→ Requirement
Reproduce the records word for word from their beginning through the line containing "(421, 102).", including that line. Leave out the pictures.

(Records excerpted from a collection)
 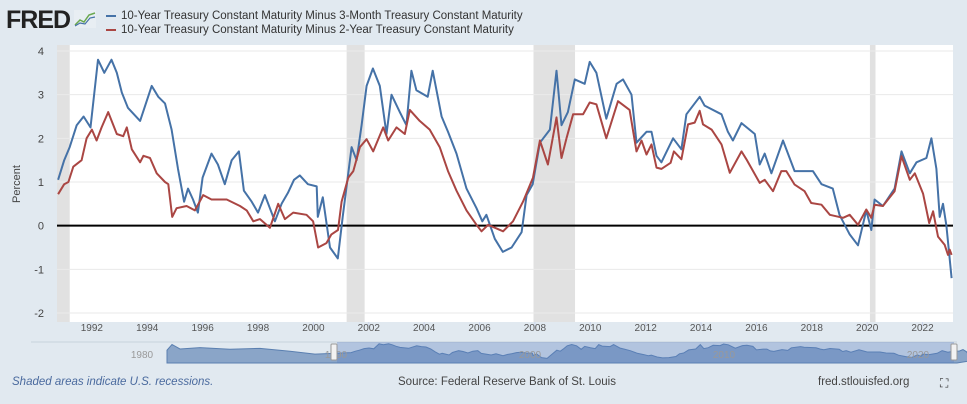 I want to click on y-tick-label: -2, so click(x=39, y=314).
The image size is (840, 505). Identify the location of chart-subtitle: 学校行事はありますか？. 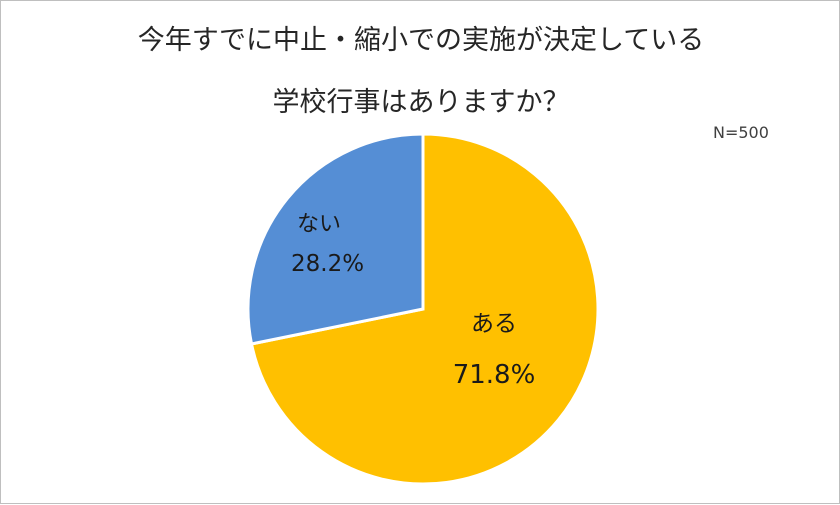
(421, 102).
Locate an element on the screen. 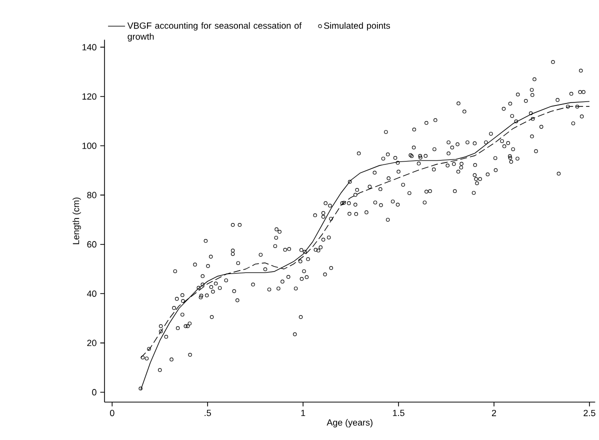 The image size is (599, 440). legend-label: Simulated points is located at coordinates (357, 26).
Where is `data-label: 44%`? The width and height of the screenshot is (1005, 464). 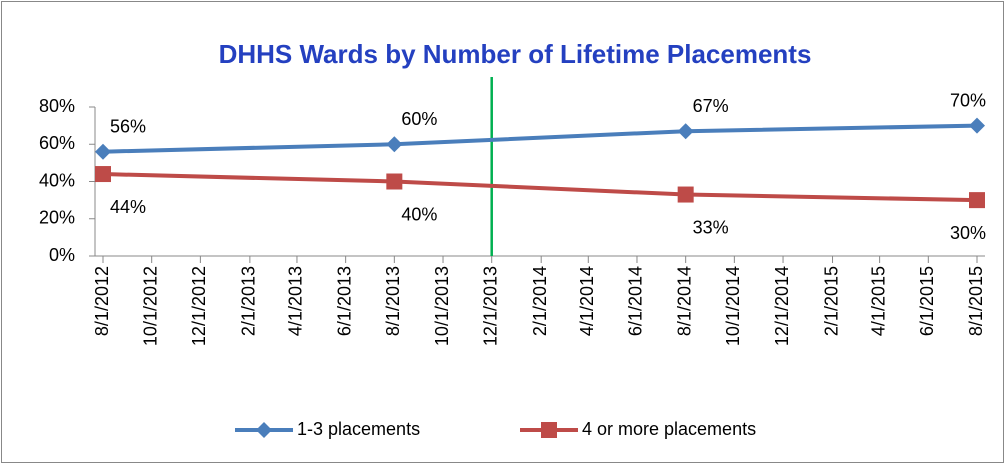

→ Result of the task
  I want to click on y-tick-label: -2, so click(x=39, y=314).
The image size is (840, 505). Identify the location of chart-subtitle: 学校行事はありますか？. 
(421, 102).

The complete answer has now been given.